§ WHAT NEEDS TO BE DONE: Total the lines of the listing below that hold the word "RECEBA". Output nothing except that number.

◆ ◆ ◆ ◆ ◆ ◆ ◆

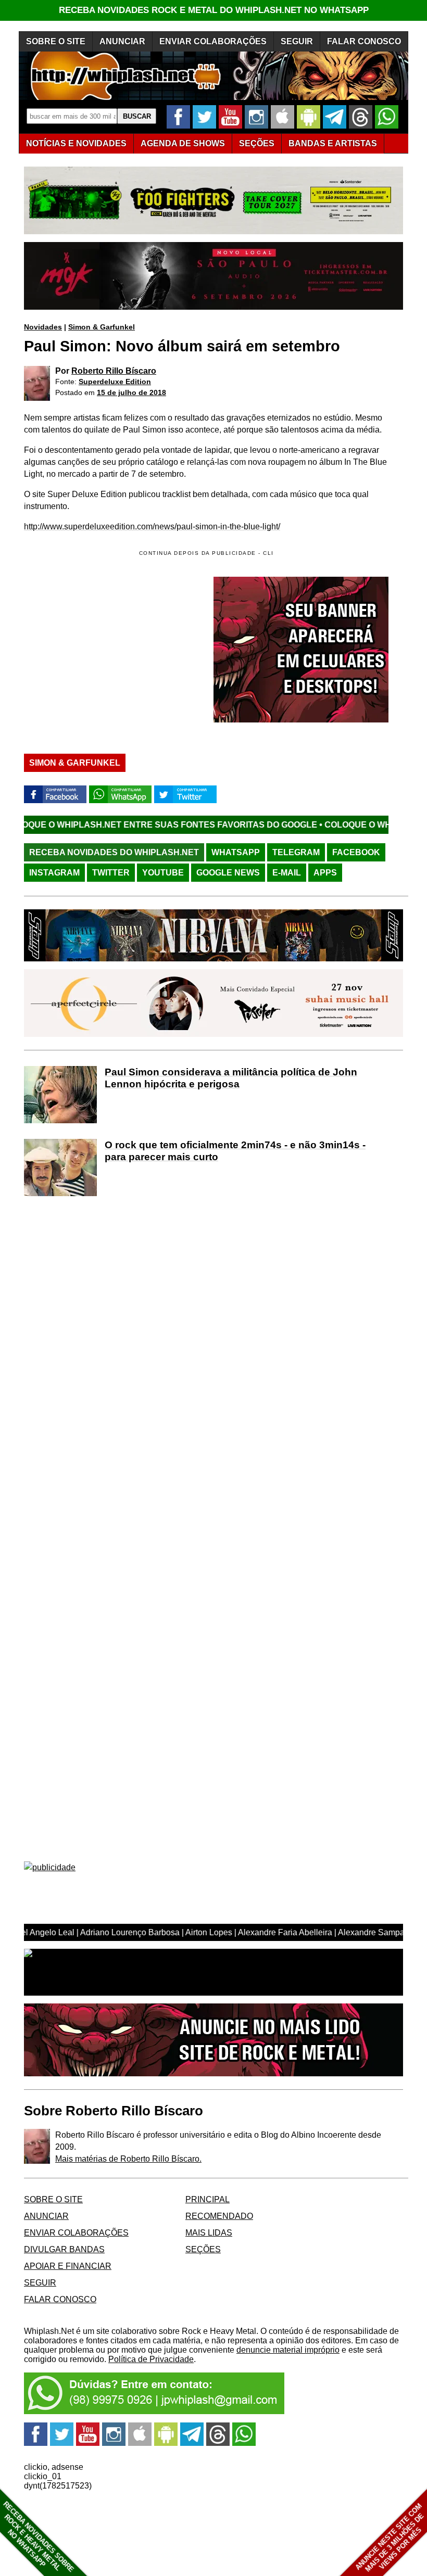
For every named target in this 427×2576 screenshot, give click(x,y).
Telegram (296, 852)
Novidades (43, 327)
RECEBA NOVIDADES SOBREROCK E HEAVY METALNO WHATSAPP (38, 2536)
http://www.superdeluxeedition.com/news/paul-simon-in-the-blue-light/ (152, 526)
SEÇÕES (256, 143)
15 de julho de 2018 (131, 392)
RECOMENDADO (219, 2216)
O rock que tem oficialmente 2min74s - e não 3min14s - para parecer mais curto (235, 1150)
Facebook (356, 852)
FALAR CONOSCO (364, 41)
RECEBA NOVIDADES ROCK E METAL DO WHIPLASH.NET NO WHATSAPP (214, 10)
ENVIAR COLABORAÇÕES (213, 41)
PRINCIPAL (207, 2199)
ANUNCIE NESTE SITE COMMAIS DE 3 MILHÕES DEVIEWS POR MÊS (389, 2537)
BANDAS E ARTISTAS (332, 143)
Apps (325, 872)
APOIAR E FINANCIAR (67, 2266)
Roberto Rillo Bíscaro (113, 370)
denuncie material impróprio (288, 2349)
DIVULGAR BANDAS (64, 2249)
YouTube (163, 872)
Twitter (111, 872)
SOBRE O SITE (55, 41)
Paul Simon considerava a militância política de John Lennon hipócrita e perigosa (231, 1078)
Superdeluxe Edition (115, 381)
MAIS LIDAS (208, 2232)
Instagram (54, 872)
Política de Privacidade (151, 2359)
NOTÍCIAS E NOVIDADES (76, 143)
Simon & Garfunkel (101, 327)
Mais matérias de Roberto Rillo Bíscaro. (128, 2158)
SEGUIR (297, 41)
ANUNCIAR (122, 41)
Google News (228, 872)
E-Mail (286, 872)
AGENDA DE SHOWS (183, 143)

◆ ◆ ◆ ◆ ◆ ◆ ◆

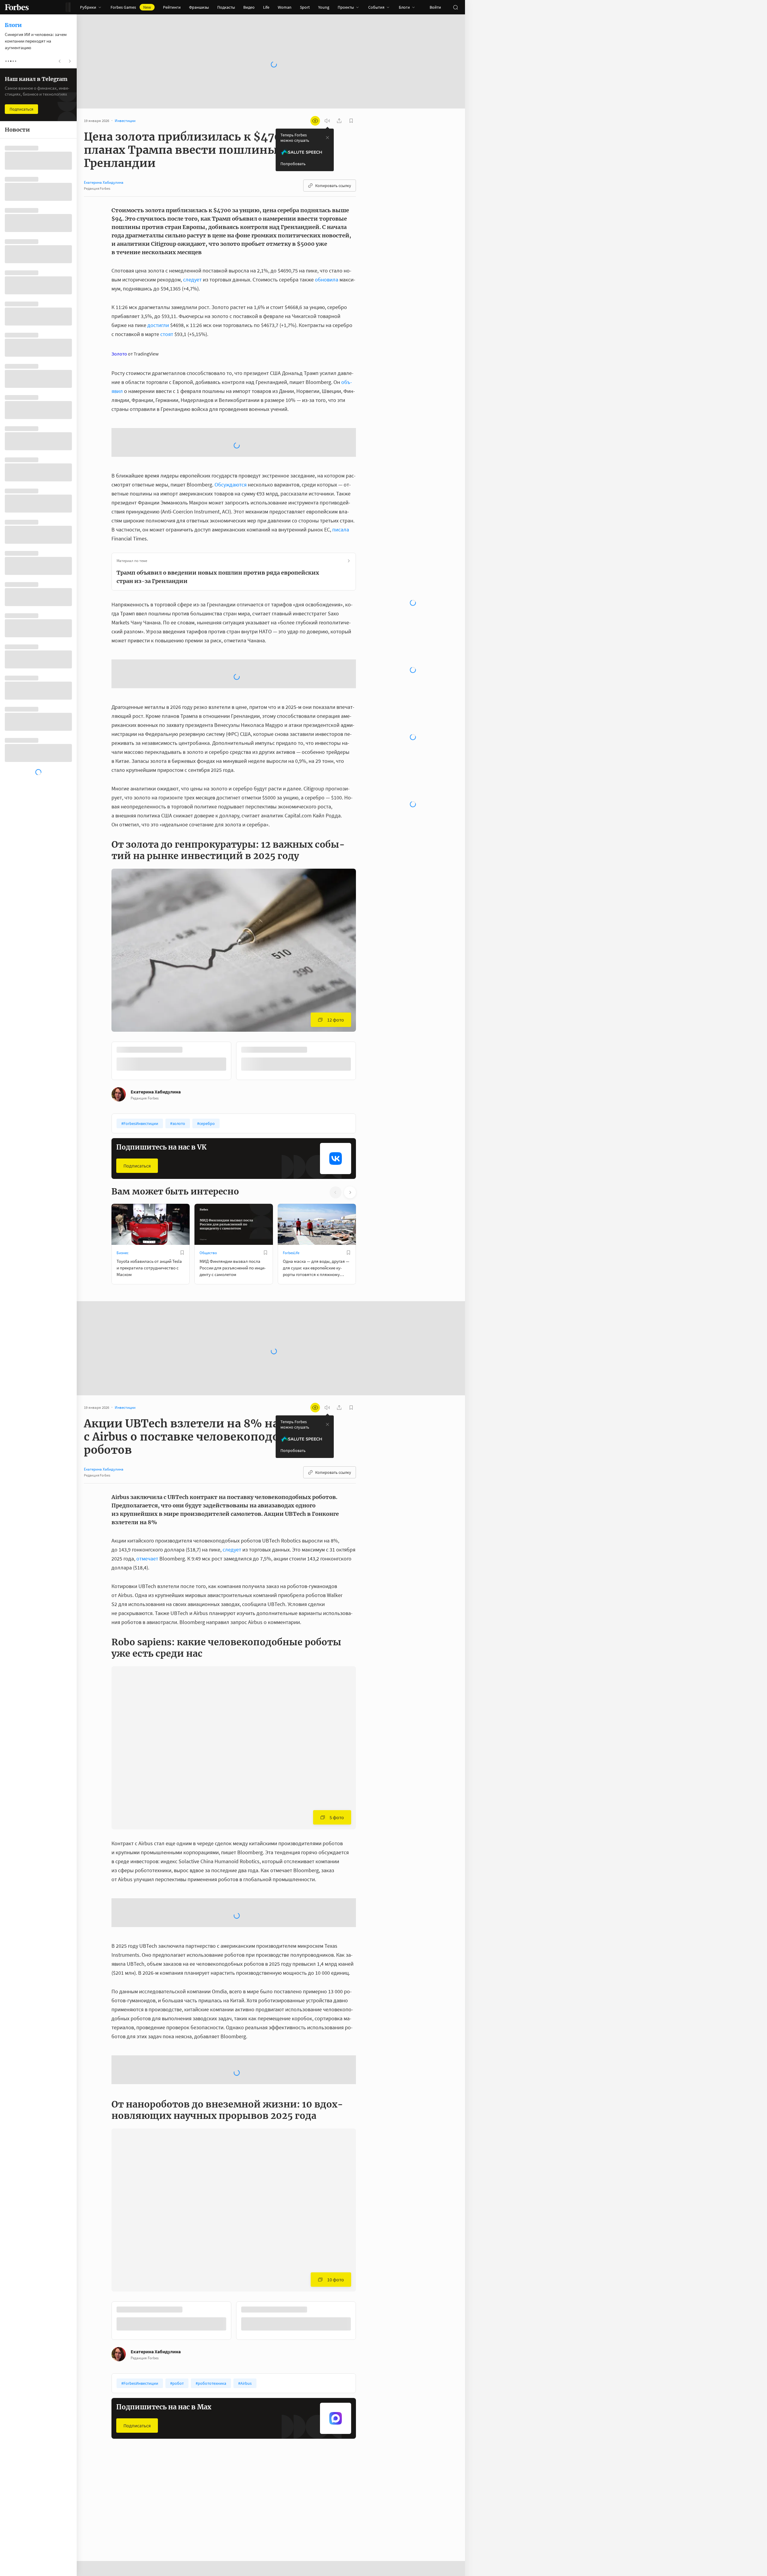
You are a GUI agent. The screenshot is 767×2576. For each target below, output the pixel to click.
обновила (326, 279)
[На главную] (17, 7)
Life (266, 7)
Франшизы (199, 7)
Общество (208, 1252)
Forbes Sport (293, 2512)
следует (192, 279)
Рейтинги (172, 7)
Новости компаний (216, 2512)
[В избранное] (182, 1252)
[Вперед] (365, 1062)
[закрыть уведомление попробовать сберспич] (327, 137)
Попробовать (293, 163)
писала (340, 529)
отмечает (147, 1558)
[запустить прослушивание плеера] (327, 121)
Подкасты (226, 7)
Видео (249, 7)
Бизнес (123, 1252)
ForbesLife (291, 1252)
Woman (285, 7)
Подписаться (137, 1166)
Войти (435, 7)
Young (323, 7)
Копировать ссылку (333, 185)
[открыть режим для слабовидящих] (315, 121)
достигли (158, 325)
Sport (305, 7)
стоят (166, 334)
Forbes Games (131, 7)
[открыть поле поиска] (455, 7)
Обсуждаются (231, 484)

◆ ◆ ◆ ◆ ◆ ◆ ◆

§ REPLY TO THE EXERCISE: 2